=== BRANO FORNITO ===
───
Numerose specie ittiche invasive si stanno diffondendo nei nostri mari a causa dei fenomeni di “meridionalizzazione” e “tropicalizzazione” delle acque legati ai cambiamenti climatici.
Fra queste, alcune specie di pesci tossici invasivi, e in particolare i pesci palla, sono diventate oggetto di un progetto di ricerca finanziato dal Ministero della Salute a cui partecipa anche l’Università di Pisa con il FishLab del dipartimento di Scienze veterinarie.
Il progetto “Cambiamenti climatici e sicurezza alimentare: indagine molecolare, microbiologica e tossicologica sulle specie ittiche tossiche presenti nel Mar Tirreno” ha come capofila l’Istituto Zooprofilattico Sperimentale del Lazio e della Toscana ed è svolto in collaborazione con il Fish Health Veterinary Officer, Veterinary Services and Animal Health, Ministry of Agriculture & Rural Development di Israele e con ISPRA, Istituto Superiore per la Protezione e la Ricerca Ambientale.
Scopo dello studio è monitorare la presenza di specie ittiche invasive potenzialmente tossiche lungo le coste del Mar Tirreno e di caratterizzarle sotto il profilo molecolare, microbiologico e tossicologico.
Il progetto, che ha come obiettivo finale la tutela dei consumatori, sta inoltre realizzando una campagna divulgativa mirata alla formazione dei pescatori e di tutte le altre figure che, a diversi livelli, frequentano l’ambiente marino (come i sub e gli stessi cittadini) al fine di creare una rete che possa permettere un monitoraggio della presenza e della distribuzione di queste specie in tempo reale. In seguito, i risultati delle analisi condotte sugli esemplari recuperati, forniranno un quadro più dettagliato sulla presenza e sulla tossicità di queste specie, consentendo una migliore caratterizzazione del rischio a loro associato.
«I “Tetraodontidae”, meglio conosciuti come pesci palla, possono essere considerati veri e propri “alieni” dei nostri mari – spiega Andrea Armani, Responsabile del FishLab – Originari del Mar Rosso, dal 2003 hanno iniziato a spostarsi, attraverso il Canale di Suez, lungo le coste del Mediterraneo Orientale (segnalazioni si riscontrano soprattutto da Egitto, Israele e Turchia) per arrivare a Lampedusa nel 2013 e diffondersi verso nord. Il problema è che alcune di queste specie sono tossiche, pertanto, oltre all’impatto sull’ecosistema marino che non è da sottovalutare, rappresentano un possibile pericolo per la salute umana».
───
=== ESERCIZIO 1 ===
Nel brano sui pesci palla nel Mar Tirreno, quale ente è indicato come capofila del progetto di ricerca?
=== ESERCIZIO 2 ===
Prosegua il brano sui pesci palla nel Mar Tirreno a partire dall'ultima frase riportata.

=== DATI FORNITI ===
───
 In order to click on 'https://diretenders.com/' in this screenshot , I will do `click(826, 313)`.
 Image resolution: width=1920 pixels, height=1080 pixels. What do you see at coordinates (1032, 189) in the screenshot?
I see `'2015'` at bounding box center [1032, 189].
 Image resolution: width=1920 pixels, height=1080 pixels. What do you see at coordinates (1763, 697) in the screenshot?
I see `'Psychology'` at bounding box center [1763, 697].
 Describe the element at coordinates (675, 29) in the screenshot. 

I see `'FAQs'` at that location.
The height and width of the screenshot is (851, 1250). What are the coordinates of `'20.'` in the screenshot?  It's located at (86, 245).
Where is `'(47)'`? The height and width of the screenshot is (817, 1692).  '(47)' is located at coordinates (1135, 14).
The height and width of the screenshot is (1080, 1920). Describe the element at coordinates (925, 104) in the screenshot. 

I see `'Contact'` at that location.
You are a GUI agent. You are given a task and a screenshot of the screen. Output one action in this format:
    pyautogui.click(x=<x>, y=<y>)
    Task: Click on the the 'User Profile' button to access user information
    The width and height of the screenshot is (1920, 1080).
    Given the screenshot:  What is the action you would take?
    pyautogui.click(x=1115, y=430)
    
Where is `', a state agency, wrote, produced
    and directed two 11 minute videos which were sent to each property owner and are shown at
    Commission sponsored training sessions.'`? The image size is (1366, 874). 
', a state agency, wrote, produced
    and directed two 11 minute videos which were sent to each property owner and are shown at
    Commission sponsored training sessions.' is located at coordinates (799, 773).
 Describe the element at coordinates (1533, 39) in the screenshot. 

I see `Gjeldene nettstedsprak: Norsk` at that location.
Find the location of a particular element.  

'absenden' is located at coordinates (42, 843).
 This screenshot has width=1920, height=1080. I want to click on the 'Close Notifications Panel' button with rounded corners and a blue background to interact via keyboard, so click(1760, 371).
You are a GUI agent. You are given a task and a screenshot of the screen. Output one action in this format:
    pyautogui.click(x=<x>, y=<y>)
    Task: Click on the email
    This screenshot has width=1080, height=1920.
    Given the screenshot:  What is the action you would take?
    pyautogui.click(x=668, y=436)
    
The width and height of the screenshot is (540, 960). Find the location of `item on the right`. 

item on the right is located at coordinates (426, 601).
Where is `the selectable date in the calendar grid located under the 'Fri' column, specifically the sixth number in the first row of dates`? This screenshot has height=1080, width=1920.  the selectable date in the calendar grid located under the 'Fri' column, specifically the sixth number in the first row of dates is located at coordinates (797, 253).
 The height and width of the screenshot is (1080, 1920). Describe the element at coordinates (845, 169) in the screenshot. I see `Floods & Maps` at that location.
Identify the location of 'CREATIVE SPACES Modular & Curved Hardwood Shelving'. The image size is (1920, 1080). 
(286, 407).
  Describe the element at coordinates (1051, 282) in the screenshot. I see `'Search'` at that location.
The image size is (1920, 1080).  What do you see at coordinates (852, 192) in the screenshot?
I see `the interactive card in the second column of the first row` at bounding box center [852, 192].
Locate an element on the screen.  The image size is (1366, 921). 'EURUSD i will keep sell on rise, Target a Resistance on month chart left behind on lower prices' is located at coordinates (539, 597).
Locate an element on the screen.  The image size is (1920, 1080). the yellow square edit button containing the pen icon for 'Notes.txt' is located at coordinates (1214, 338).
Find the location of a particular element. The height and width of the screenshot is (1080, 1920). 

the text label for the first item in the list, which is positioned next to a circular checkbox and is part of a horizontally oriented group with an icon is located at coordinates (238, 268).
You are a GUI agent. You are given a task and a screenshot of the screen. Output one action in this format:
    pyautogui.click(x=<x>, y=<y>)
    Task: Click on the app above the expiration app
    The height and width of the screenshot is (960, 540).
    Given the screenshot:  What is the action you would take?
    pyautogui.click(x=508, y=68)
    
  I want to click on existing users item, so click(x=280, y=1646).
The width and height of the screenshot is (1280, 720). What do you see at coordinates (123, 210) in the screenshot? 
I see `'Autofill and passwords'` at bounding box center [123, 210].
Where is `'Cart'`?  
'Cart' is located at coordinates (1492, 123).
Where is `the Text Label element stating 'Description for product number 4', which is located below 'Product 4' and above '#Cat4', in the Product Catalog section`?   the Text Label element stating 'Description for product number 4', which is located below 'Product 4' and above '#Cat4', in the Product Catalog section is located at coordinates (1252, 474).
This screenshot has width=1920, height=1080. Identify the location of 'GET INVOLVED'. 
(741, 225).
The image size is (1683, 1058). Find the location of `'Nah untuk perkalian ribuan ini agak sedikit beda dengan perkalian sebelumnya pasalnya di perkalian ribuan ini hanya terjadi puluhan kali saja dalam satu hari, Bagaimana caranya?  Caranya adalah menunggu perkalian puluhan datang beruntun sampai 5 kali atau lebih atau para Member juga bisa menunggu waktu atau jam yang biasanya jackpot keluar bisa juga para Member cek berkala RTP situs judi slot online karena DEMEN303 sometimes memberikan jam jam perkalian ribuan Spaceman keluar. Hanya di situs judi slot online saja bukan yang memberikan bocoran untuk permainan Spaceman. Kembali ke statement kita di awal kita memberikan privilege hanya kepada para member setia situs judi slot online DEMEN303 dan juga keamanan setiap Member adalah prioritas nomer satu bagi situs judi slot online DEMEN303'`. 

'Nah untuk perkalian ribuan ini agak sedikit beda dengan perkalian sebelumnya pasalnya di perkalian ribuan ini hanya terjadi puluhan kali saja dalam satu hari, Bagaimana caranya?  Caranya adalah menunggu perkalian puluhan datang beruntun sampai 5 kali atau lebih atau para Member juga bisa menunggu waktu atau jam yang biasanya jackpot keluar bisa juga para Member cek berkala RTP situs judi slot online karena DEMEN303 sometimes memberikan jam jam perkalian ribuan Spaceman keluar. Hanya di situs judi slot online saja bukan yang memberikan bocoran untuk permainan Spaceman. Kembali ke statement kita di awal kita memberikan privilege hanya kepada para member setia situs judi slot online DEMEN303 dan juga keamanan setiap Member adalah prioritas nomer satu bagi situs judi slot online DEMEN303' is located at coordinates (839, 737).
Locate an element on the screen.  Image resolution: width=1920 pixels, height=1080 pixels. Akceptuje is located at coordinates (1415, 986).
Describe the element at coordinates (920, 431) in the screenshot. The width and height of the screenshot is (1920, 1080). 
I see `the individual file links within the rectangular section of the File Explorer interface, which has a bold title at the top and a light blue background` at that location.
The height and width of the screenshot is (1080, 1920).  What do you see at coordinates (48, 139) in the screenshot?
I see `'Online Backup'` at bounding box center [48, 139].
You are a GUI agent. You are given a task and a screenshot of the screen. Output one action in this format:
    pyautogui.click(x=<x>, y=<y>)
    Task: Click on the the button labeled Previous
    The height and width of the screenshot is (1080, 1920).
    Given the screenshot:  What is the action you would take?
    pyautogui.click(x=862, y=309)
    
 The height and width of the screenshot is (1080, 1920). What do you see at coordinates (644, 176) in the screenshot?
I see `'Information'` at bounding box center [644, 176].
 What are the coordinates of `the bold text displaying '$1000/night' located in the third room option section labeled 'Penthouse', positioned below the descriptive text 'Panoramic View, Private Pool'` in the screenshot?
───
=== RISPOSTA SCRITTA 1 ===
L'Istituto Zooprofilattico Sperimentale del Lazio e della Toscana.

=== RISPOSTA SCRITTA 2 ===
La tossicità dei pesci palla deriva dall’accumulo di una neurotossina chiamata Tetrodotossina (TTX), che è prodotta da batteri presenti nell’intestino dei pesci e che si concentra soprattutto nel fegato, nelle uova e nell’intestino stesso, anche se a volte si può riscontrare anche nel muscolo.
Se ingerita, la TTX può comportare conseguenze particolarmente gravi per la salute (la tossina è circa 100 volte più tossica rispetto al cianuro di potassio) ed è per questo che i pesci palla non devono essere in alcun modo commercializzati o consumati.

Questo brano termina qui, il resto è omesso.